Loss of the PTEN tumor suppressor is a common occurrence in human prostate cancer, particularly in advanced disease. In keeping with its role as a pivotal upstream regulator of the phosphatidylinositol 3-kinase signaling pathway, experimentally-induced deletion of Pten in the murine prostate invariably results in neoplasia. However, and unlike humans where prostate tumorigenesis likely evolves over decades, disease progression in the constitutively Pten deficient mouse prostate is relatively rapid, culminating in invasive cancer within several weeks post-puberty. Given that the prostate undergoes rapid androgen-dependent growth at puberty, and that Pten excisions during this time might be especially tumorigenic, we hypothesized that delaying prostate-specific Pten deletions until immediately after puberty might alter the pace of tumorigenesis. To this end we generated mice with a tamoxifen-inducible Cre recombinase transgene enabling temporal control over prostate-specific gene alterations. This line was then interbred with mice carrying floxed Pten alleles. Despite evidence of increased Akt/mTOR/S6K axis activity at early time points in Pten-deficient epithelial cells, excisions induced in the post-pubertal (6 wk-old) prostate yielded gradual acquisition of a range of lesions. These progressed from pre-malignant changes (nuclear atypia, focal hyperplasia) and low grade prostatic intraepithelial neoplasia (PIN) at 16-20 wks post-tamoxifen exposure, to overtly malignant lesions by approximately 1 yr of age, characterized by high-grade PIN and microinvasive carcinoma.
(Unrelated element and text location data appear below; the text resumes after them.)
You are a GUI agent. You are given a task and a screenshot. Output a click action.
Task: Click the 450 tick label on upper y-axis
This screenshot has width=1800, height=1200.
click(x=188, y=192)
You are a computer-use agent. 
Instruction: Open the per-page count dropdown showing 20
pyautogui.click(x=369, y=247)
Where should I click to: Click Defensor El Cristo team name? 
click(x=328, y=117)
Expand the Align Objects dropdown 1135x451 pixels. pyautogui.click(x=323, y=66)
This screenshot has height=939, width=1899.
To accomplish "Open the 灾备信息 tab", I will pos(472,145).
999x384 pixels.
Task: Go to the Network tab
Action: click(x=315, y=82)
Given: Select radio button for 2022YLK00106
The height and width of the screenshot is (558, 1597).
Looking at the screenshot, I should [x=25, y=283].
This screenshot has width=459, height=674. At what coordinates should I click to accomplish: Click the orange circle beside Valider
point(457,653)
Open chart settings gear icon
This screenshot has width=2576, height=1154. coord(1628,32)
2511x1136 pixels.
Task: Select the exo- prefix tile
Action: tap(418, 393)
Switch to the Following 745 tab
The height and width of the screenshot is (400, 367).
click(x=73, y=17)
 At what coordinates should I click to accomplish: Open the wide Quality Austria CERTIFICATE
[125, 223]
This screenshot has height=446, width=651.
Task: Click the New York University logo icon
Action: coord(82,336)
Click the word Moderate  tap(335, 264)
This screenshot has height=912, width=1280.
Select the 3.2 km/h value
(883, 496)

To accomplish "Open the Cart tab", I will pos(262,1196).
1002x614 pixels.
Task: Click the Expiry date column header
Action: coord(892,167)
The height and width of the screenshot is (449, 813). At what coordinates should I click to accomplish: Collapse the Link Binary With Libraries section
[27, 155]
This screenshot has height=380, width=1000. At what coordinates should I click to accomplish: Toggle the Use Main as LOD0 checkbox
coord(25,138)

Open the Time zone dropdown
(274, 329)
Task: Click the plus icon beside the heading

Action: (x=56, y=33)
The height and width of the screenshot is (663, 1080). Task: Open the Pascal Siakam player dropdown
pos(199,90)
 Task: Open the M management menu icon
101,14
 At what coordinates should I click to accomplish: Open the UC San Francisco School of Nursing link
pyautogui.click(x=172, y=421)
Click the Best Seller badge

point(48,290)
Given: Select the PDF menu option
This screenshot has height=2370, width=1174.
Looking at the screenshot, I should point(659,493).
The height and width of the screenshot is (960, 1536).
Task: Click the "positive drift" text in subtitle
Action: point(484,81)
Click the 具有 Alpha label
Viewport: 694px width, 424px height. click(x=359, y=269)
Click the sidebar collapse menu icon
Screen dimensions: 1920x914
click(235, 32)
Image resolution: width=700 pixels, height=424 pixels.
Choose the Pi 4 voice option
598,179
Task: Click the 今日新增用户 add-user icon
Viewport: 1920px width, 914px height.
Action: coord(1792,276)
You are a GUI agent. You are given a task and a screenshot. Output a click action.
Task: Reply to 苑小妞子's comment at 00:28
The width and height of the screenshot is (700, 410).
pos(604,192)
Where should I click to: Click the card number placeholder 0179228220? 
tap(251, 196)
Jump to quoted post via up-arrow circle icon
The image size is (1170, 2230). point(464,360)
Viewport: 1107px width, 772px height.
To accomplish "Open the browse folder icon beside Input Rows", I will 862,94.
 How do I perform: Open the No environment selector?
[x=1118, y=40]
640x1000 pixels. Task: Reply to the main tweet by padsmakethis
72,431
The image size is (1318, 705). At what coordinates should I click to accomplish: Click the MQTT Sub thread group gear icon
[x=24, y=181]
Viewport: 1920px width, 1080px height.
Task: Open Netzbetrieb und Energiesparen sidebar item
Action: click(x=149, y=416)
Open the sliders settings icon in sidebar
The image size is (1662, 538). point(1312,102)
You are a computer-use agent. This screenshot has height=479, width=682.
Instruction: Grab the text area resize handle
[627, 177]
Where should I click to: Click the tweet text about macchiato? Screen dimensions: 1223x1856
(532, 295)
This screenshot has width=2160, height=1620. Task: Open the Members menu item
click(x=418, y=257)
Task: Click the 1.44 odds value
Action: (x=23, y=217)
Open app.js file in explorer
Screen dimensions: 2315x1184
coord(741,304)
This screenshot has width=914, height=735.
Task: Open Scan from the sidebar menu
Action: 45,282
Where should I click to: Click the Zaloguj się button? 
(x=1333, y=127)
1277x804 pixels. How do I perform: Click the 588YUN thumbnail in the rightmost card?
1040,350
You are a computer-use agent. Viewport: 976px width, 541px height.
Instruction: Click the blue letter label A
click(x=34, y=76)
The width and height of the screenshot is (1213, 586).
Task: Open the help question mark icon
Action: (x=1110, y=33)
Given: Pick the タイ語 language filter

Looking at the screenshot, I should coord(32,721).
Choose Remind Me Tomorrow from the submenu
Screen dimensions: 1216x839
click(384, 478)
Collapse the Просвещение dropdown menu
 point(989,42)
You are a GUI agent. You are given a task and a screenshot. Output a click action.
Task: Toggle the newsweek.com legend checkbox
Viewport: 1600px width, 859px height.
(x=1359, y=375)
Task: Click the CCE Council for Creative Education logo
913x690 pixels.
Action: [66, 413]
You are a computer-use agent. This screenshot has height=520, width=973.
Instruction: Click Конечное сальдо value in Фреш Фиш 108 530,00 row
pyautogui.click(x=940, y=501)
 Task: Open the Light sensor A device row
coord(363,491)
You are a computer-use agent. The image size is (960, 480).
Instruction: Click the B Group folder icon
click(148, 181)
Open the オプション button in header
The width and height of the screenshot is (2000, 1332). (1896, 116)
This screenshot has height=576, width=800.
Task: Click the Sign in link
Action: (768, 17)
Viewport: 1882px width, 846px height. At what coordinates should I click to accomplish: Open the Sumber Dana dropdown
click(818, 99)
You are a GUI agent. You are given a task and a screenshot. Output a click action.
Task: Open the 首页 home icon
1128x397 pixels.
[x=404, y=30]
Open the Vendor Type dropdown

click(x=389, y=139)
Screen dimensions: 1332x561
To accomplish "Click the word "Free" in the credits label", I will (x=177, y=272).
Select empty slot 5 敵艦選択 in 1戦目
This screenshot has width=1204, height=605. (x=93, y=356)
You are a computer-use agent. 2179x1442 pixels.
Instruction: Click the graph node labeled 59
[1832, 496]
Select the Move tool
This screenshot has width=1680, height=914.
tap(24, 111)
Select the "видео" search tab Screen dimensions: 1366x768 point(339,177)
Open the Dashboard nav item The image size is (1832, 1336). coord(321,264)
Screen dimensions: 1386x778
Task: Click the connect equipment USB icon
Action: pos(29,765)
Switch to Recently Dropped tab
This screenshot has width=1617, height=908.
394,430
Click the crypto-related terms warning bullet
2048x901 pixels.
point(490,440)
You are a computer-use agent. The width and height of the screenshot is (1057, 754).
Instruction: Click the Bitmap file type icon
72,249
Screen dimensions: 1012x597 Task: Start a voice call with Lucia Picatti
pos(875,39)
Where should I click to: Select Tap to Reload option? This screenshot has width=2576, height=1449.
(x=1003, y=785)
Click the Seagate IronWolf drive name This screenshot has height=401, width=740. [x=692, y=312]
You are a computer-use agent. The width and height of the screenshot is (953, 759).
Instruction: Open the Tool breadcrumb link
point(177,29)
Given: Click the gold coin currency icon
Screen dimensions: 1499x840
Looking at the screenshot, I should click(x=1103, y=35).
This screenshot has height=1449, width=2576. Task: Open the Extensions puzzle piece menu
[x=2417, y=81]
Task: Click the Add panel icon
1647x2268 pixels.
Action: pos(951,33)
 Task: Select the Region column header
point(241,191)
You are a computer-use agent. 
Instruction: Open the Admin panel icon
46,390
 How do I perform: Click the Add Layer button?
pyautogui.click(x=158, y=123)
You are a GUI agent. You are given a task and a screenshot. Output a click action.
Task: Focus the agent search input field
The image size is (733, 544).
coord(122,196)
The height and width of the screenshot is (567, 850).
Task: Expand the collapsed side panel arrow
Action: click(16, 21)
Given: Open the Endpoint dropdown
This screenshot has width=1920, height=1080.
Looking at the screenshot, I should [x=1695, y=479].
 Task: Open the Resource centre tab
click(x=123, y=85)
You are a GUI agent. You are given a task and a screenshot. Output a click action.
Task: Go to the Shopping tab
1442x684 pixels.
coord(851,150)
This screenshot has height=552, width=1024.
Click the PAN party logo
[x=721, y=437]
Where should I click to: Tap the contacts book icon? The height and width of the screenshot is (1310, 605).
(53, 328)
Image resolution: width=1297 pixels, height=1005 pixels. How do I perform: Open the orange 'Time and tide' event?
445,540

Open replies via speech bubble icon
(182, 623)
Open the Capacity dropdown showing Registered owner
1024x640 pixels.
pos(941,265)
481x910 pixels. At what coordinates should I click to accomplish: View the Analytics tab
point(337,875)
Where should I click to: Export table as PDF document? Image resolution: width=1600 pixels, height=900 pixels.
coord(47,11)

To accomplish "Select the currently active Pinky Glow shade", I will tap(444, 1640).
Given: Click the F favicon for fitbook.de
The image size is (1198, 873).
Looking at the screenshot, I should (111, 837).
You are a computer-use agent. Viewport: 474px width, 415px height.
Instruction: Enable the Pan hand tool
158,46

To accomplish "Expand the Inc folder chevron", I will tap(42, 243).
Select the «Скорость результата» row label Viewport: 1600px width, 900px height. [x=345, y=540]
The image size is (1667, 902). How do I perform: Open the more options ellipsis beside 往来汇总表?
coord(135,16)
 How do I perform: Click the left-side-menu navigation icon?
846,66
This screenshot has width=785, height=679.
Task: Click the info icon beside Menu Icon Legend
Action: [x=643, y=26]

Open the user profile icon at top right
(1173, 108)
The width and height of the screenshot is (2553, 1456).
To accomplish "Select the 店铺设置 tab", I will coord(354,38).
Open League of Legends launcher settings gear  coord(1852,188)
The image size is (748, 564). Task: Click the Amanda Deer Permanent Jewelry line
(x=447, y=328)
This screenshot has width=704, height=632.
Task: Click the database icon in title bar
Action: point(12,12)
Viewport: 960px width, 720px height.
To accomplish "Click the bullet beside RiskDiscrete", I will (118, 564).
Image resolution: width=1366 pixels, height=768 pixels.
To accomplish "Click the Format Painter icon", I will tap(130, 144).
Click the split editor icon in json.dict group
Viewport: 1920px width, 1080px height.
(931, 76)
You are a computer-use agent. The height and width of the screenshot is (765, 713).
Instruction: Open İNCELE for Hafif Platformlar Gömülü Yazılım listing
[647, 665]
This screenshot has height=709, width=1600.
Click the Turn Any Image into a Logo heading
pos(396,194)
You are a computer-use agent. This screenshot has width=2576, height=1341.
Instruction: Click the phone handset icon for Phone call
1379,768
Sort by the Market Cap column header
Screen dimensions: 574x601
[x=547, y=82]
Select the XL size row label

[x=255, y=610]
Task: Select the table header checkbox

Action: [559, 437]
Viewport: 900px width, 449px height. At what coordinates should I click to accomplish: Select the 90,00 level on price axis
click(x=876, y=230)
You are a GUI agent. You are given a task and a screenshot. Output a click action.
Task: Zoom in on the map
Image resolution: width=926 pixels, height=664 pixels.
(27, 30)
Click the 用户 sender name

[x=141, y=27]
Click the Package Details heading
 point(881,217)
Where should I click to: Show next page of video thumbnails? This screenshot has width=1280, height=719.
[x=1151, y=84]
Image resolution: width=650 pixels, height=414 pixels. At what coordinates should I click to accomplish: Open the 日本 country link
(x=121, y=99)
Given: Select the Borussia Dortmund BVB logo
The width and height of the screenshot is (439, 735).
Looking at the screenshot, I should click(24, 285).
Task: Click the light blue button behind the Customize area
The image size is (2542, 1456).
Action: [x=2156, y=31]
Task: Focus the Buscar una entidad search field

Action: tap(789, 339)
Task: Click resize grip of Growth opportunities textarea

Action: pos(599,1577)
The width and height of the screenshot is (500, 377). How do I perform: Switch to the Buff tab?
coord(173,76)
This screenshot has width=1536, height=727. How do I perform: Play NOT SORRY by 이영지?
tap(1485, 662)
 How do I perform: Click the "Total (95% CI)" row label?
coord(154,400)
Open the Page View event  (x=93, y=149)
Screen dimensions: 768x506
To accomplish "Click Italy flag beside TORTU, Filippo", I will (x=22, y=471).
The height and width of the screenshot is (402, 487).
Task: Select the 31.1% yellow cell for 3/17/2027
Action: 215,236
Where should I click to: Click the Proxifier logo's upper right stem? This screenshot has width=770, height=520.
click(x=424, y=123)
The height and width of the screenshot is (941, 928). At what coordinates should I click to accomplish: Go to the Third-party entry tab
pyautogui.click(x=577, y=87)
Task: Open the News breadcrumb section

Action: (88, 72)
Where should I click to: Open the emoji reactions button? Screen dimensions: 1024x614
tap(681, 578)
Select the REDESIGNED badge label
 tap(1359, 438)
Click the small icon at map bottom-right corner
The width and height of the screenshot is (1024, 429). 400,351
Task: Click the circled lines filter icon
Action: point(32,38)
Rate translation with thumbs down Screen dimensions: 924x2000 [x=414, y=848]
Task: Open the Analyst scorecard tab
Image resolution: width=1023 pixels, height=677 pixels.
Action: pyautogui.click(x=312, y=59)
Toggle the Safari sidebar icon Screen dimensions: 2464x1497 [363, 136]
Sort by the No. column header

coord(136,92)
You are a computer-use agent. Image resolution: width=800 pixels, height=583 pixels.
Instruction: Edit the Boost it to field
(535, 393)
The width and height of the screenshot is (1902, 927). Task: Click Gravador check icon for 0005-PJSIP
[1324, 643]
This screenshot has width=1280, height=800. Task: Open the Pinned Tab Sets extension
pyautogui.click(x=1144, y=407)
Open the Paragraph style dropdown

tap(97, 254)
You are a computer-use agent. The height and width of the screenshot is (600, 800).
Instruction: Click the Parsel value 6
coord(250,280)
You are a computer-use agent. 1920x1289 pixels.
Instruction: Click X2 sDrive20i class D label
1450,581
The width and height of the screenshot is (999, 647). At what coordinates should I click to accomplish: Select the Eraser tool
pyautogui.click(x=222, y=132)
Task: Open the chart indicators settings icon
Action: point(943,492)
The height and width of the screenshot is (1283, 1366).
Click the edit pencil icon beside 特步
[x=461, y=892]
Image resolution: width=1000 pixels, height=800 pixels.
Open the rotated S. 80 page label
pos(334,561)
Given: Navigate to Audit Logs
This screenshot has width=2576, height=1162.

In contrast, when Pten excisions were triggered in the pre-pubertal (2 week-old) prostate, neoplasia evolved over a more abbreviated time-frame, with a spectrum of premalignant lesions, as well as overt PIN and microinvasive carcinoma by 10-12 wks post-tamoxifen exposure. These results indicate that the developmental stage at which Pten deletions are induced dictates the pace of PIN development.
抑癌基因PTEN的缺失在人类前列腺癌中很常见,尤其是在晚期疾病中。与其作为磷脂酰肌醇3激酶信号通路关键上游调节因子的作用一致,实验诱导小鼠前列腺中Pten缺失总是会导致肿瘤形成。然而,与人类前列腺肿瘤发生可能历经数十年不同,组成型Pten缺陷小鼠前列腺中的疾病进展相对较快,在青春期后几周内就会发展为浸润性癌。鉴于前列腺在青春期会经历快速的雄激素依赖性生长,且此时Pten缺失可能具有特别的致瘤性,我们推测将前列腺特异性Pten缺失推迟到青春期刚结束后可能会改变肿瘤发生的速度。为此,我们构建了带有他莫昔芬诱导型Cre重组酶转基因的小鼠,从而能够对前列腺特异性基因改变进行时间控制。然后将该品系与携带floxed Pten等位基因的小鼠杂交。尽管在Pten缺陷的上皮细胞早期时间点有Akt/mTOR/S6K轴活性增加的证据,但在青春期后(6周龄)前列腺中诱导的切除产生了一系列病变的逐渐形成。这些病变从他莫昔芬暴露后16 - 20周的癌前变化(核异型性、局灶性增生)和低级别前列腺上皮内瘤变(PIN),发展到大约1岁时的明显恶性病变,其特征为高级别PIN和微浸润癌。相比之下,当在青春期前(2周龄)前列腺中触发Pten切除时,肿瘤形成在更短的时间内发生,在他莫昔芬暴露后10 - 12周出现一系列癌前病变以及明显的PIN和微浸润癌。这些结果表明,诱导Pten缺失的发育阶段决定了PIN发展的速度。